De fait, pendant longtemps, la boisson sera boudée par de nombreux cafetiers : au lavage, la pulpe, contenue dans les verres d'Orangina, colle aux chopes de bière; qui plus est, les bouteilles sont difficiles à caser dans les réfrigérateurs. Embêtant. Orangina devra son succès à la pub.

Premier ingrédient du cocktail ensoleillé, le célèbre affichiste Villemot. En 1953, il conçoit la fameuse illu avec le zeste d'orange en forme de spirale. En 30 ans, l'écorce du fruit se fait tour à tour visage, parasol, bouclettes de cheveux, soleil ou maillot de bain... Jusqu'à l'apothéose finale, en 1970, avec la femme "fruitillante" au chapeau. Les dessins de Villemot ont ainsi peu à peu défini les codes couleurs et le logo d'Orangina.

Le slogan "Secouez-moi, secouez-moi" apparaît au début des années 80. Orangina se donne un nouvel attribut, voire une seconde nature. Ce saut créatif permet de transformer son "défaut" (la pulpe déposée au fond de la bouteille) en "plus produit", et va agiter toutes les pubs télé au travers de films de légende : le barman épileptique de Annaud, la serveuse sautillante de Goude et, plus récemment, les hommes bouteilles de Chabat. Mais le filon s'épuise doucement, l'option du pur secouement devient... branlante. Et les ventes reculent.

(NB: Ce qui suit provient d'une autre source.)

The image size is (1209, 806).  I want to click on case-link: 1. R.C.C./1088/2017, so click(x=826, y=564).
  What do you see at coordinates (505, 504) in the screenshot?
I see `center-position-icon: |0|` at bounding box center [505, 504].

La marque décide de réagir : exit le comique par l'absurde, place à l'advertainment qui mêle spectacle hollywoodien et publicité, qui entend redonner une raison d'aimer et de consommer Orangina. C'est le mot d'ordre de la nouvelle campagne lancée ces jours-ci par l'agence parisienne FFL. Ses créatifs vedettes, Fred et Farid, choisissent, d'une part, de miser sur la "schizophrénie" du produit : ni jus de fruits ni soft-drink, mais les deux à la fois. De l'autre, l'idée est de rendre la nature sexy et désirable, la boisson devenant "naturellement pulpeuse" - le nouveau slogan d'Orangina. La campagne joue l'anthropomorphisme pour croiser cette "naturalité" : sur les affiches, des animaux et des végétaux transformés en pin-up prennent la pose... Zèbre en bikini, girafe en corset, léopard en jarretelles, cactus épilé, etc. A l'écran, et dans la veine de "Schrek", un film d'animation en images de synthèse, narrant les amours improbables d'un ours et d'une biche au paradis du fruit. L'agence rétablit au passage l'équilibre entre les deux codes couleurs : alors que jusqu'ici, c'était le bleu qui prédominait, le jaune - couleur de l'orange si l'on peut dire - reprend le dessus. Prenons le pari qu'avec cette nouvelle approche décalée, Orangina devrait rapidement retrouver sa place parmi les marques icônes, et relancer ses ventes qui en ont bien besoin.